Rewrite every line of the rows below as a JSON list of strings, one string per line, and leave out blank lines.

_MATERIAL PROVIDED_
----------

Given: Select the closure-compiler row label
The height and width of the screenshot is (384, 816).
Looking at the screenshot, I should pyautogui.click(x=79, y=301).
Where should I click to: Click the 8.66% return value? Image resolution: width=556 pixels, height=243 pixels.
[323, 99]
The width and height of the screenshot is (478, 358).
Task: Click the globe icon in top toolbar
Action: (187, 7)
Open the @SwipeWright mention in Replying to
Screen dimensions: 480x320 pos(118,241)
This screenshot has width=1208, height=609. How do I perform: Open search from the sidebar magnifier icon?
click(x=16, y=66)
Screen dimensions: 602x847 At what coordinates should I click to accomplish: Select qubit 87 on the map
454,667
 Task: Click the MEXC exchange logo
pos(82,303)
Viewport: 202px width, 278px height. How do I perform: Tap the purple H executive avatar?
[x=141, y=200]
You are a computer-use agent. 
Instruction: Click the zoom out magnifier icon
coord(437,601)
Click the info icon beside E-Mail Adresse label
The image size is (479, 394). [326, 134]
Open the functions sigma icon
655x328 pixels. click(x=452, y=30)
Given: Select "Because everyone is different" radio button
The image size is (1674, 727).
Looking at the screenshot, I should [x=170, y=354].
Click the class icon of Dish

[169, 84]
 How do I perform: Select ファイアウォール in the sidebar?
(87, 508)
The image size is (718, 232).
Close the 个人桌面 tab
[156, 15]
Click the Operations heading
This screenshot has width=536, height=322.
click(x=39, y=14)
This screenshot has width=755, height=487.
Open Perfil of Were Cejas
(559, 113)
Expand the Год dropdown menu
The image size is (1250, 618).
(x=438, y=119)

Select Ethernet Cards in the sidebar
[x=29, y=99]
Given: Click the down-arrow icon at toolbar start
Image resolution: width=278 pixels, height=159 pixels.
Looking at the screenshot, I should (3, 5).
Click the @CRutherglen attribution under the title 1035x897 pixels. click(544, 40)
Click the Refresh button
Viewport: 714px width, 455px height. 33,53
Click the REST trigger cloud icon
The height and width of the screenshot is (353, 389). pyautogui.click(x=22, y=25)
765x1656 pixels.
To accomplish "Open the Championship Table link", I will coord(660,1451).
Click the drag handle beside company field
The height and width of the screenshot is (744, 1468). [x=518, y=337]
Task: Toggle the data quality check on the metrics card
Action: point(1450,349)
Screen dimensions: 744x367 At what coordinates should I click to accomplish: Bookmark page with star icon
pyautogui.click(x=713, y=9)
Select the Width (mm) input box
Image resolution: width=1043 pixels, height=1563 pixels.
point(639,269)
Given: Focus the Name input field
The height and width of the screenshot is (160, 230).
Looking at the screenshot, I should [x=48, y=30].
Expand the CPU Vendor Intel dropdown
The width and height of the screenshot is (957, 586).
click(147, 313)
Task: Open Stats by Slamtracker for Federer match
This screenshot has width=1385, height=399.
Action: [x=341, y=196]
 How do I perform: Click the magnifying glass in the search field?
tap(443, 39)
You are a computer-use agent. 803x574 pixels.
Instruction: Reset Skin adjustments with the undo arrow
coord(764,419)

----------

_RESULT OF THE EXERCISE_
[
  "Given: Select the closure-compiler row label",
  "The height and width of the screenshot is (384, 816).",
  "Looking at the screenshot, I should pyautogui.click(x=79, y=301).",
  "Where should I click to: Click the 8.66% return value? Image resolution: width=556 pixels, height=243 pixels.",
  "[323, 99]",
  "The width and height of the screenshot is (478, 358).",
  "Task: Click the globe icon in top toolbar",
  "Action: (187, 7)",
  "Open the @SwipeWright mention in Replying to",
  "Screen dimensions: 480x320 pos(118,241)",
  "This screenshot has width=1208, height=609. How do I perform: Open search from the sidebar magnifier icon?",
  "click(x=16, y=66)",
  "Screen dimensions: 602x847 At what coordinates should I click to accomplish: Select qubit 87 on the map",
  "454,667",
  " Task: Click the MEXC exchange logo",
  "pos(82,303)",
  "Viewport: 202px width, 278px height. How do I perform: Tap the purple H executive avatar?",
  "[x=141, y=200]",
  "You are a computer-use agent. ",
  "Instruction: Click the zoom out magnifier icon",
  "coord(437,601)",
  "Click the info icon beside E-Mail Adresse label",
  "The image size is (479, 394). [326, 134]",
  "Open the functions sigma icon",
  "655x328 pixels. click(x=452, y=30)",
  "Given: Select \"Because everyone is different\" radio button",
  "The image size is (1674, 727).",
  "Looking at the screenshot, I should [x=170, y=354].",
  "Click the class icon of Dish",
  "[169, 84]",
  " How do I perform: Select ファイアウォール in the sidebar?",
  "(87, 508)",
  "The image size is (718, 232).",
  "Close the 个人桌面 tab",
  "[156, 15]",
  "Click the Operations heading",
  "This screenshot has width=536, height=322.",
  "click(x=39, y=14)",
  "This screenshot has width=755, height=487.",
  "Open Perfil of Were Cejas",
  "(559, 113)",
  "Expand the Год dropdown menu",
  "The image size is (1250, 618).",
  "(x=438, y=119)",
  "Select Ethernet Cards in the sidebar",
  "[x=29, y=99]",
  "Given: Click the down-arrow icon at toolbar start",
  "Image resolution: width=278 pixels, height=159 pixels.",
  "Looking at the screenshot, I should (3, 5).",
  "Click the @CRutherglen attribution under the title 1035x897 pixels. click(544, 40)",
  "Click the Refresh button",
  "Viewport: 714px width, 455px height. 33,53",
  "Click the REST trigger cloud icon",
  "The height and width of the screenshot is (353, 389). pyautogui.click(x=22, y=25)",
  "765x1656 pixels.",
  "To accomplish \"Open the Championship Table link\", I will coord(660,1451).",
  "Click the drag handle beside company field",
  "The height and width of the screenshot is (744, 1468). [x=518, y=337]",
  "Task: Toggle the data quality check on the metrics card",
  "Action: point(1450,349)",
  "Screen dimensions: 744x367 At what coordinates should I click to accomplish: Bookmark page with star icon",
  "pyautogui.click(x=713, y=9)",
  "Select the Width (mm) input box",
  "Image resolution: width=1043 pixels, height=1563 pixels.",
  "point(639,269)",
  "Given: Focus the Name input field",
  "The height and width of the screenshot is (160, 230).",
  "Looking at the screenshot, I should [x=48, y=30].",
  "Expand the CPU Vendor Intel dropdown",
  "The width and height of the screenshot is (957, 586).",
  "click(147, 313)",
  "Task: Open Stats by Slamtracker for Federer match",
  "This screenshot has width=1385, height=399.",
  "Action: [x=341, y=196]",
  " How do I perform: Click the magnifying glass in the search field?",
  "tap(443, 39)",
  "You are a computer-use agent. 803x574 pixels.",
  "Instruction: Reset Skin adjustments with the undo arrow",
  "coord(764,419)"
]